Читатель, открывший для себя Набокова, бывает поражен вдвойне. Он задыхается от восторга, следуя за течением текста по всем поворотам и перекатам стилистики, повторяя про себя отдельные фразы и сочетания слов. И тут же задыхается от шока и гнева, читая описания людей и их поведения, режущие глаз какой-то невозможной и противоестественной для большинства неприкрытостью естественных деталей и мотивов действий.

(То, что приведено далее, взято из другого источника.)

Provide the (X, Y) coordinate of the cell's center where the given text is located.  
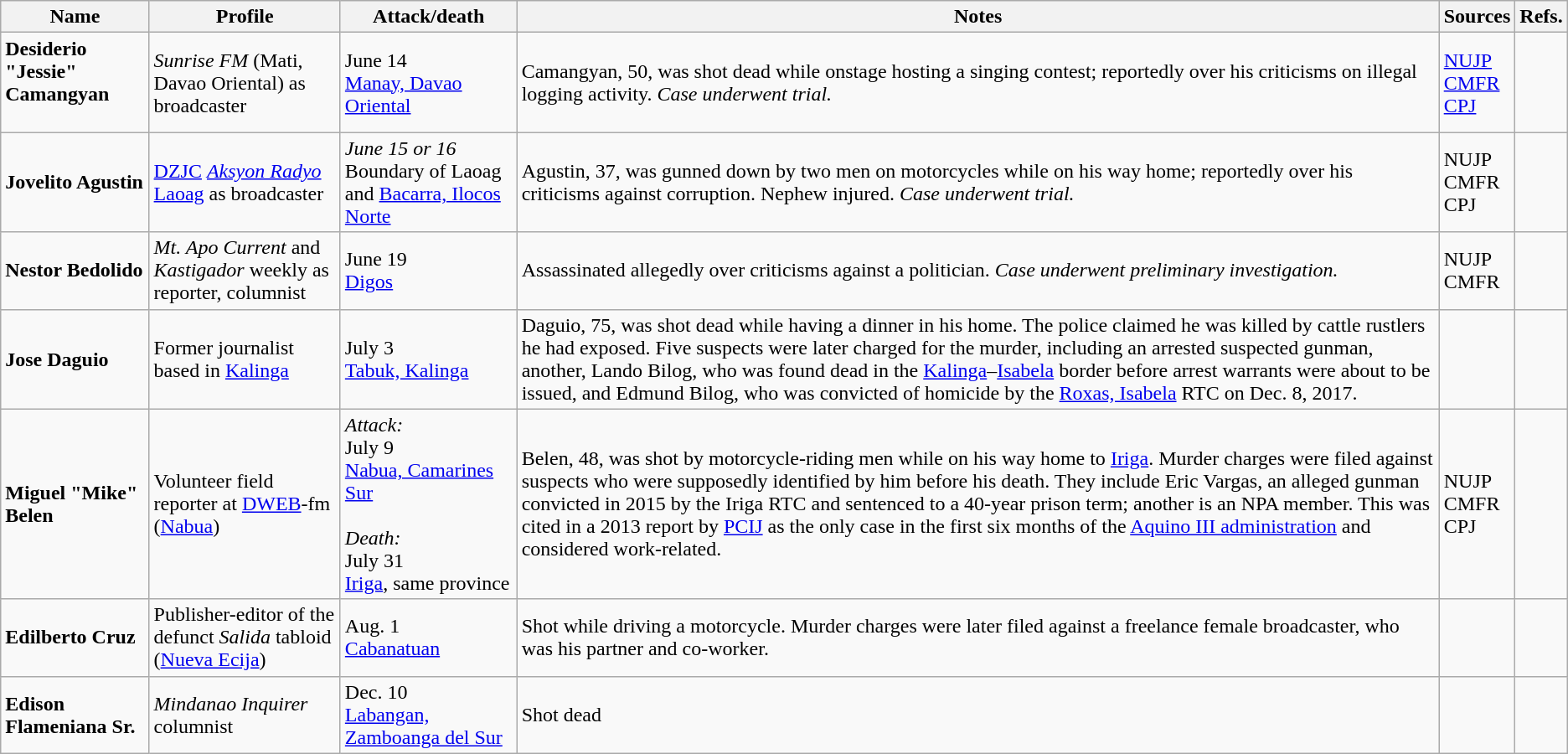
NUJPCMFR (1478, 271)
Edison Flameniana Sr. (75, 714)
Publisher-editor of the defunct Salida tabloid (Nueva Ecija) (245, 637)
Mindanao Inquirer columnist (245, 714)
Volunteer field reporter at DWEB-fm (Nabua) (245, 504)
Miguel "Mike" Belen (75, 504)
Jovelito Agustin (75, 183)
Attack/death (429, 17)
Aug. 1Cabanatuan (429, 637)
Assassinated allegedly over criticisms against a politician. Case underwent preliminary investigation. (978, 271)
Jose Daguio (75, 358)
Dec. 10Labangan, Zamboanga del Sur (429, 714)
Nestor Bedolido (75, 271)
Desiderio "Jessie" Camangyan (75, 82)
June 19Digos (429, 271)
Shot dead (978, 714)
Notes (978, 17)
Refs. (1541, 17)
June 14Manay, Davao Oriental (429, 82)
June 15 or 16Boundary of Laoag and Bacarra, Ilocos Norte (429, 183)
Edilberto Cruz (75, 637)
July 3Tabuk, Kalinga (429, 358)
Name (75, 17)
Former journalist based in Kalinga (245, 358)
Sources (1478, 17)
Shot while driving a motorcycle. Murder charges were later filed against a freelance female broadcaster, who was his partner and co-worker. (978, 637)
Sunrise FM (Mati, Davao Oriental) as broadcaster (245, 82)
Profile (245, 17)
Attack:July 9Nabua, Camarines SurDeath:July 31Iriga, same province (429, 504)
DZJC Aksyon Radyo Laoag as broadcaster (245, 183)
Mt. Apo Current and Kastigador weekly as reporter, columnist (245, 271)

Не только шумно знаменитая «Лолита», но и другие книги Набокова отличаются этой беспощадной ясностью письма. Такими нагими выходят на сцену персонажи этих книг, что разве Федор Константинович Годунов-Чердынцев благодаря молодости и загару не постеснялся бы увидеть себя глазами автора.

Человек – существо эгоцентричное, и читательский шок обычно вызван тем, что читающий бессознательно примеряет на себя набоковский взгляд и видит все свои черты, прорисованные жесткой рукой мастера. «Нет, нет!» – кричит читатель, стараясь избавиться от наваждения. «Так нельзя писать, так нельзя видеть людей, какая гадость, где же душа?!» – судорожно пытаясь завернуться в одежды сурового критика после неловкой наготы рентгеноскопического обследования, когда видна не только внешность плоти, но и ребра, сердце, легкие, печень… А душа не видна, хотя каждый читатель полагает, что у него есть душа.

Такое же чувство чудовищного разоблачения испытывает читатель книги «The naked ape» Десмонда Морриса. Английский зоолог Моррис начинает свою книгу с того, что он изучал многие виды обезьян и теперь считает себя вправе написать книгу еще об одном виде обезьян, тем более что он прожил среди них всю свою жизнь и сам принадлежит к этому виду. Вся жизнь человека, дружба и работа, семья и любовь описаны Моррисом так, как всегда описывается зоологами жизнь шимпанзе, макаки, кошки или собаки. Нет нужды приводить отрывки, каждый может представить сам, как может быть описано его поведение на rendez-vous, если смотреть на него глазами зоолога, изучающего игровое и половое поведение особей. Представив такое описание, легко понять, что за бурю негодования вызвали книги Морриса «The naked ape» и «The human zoo».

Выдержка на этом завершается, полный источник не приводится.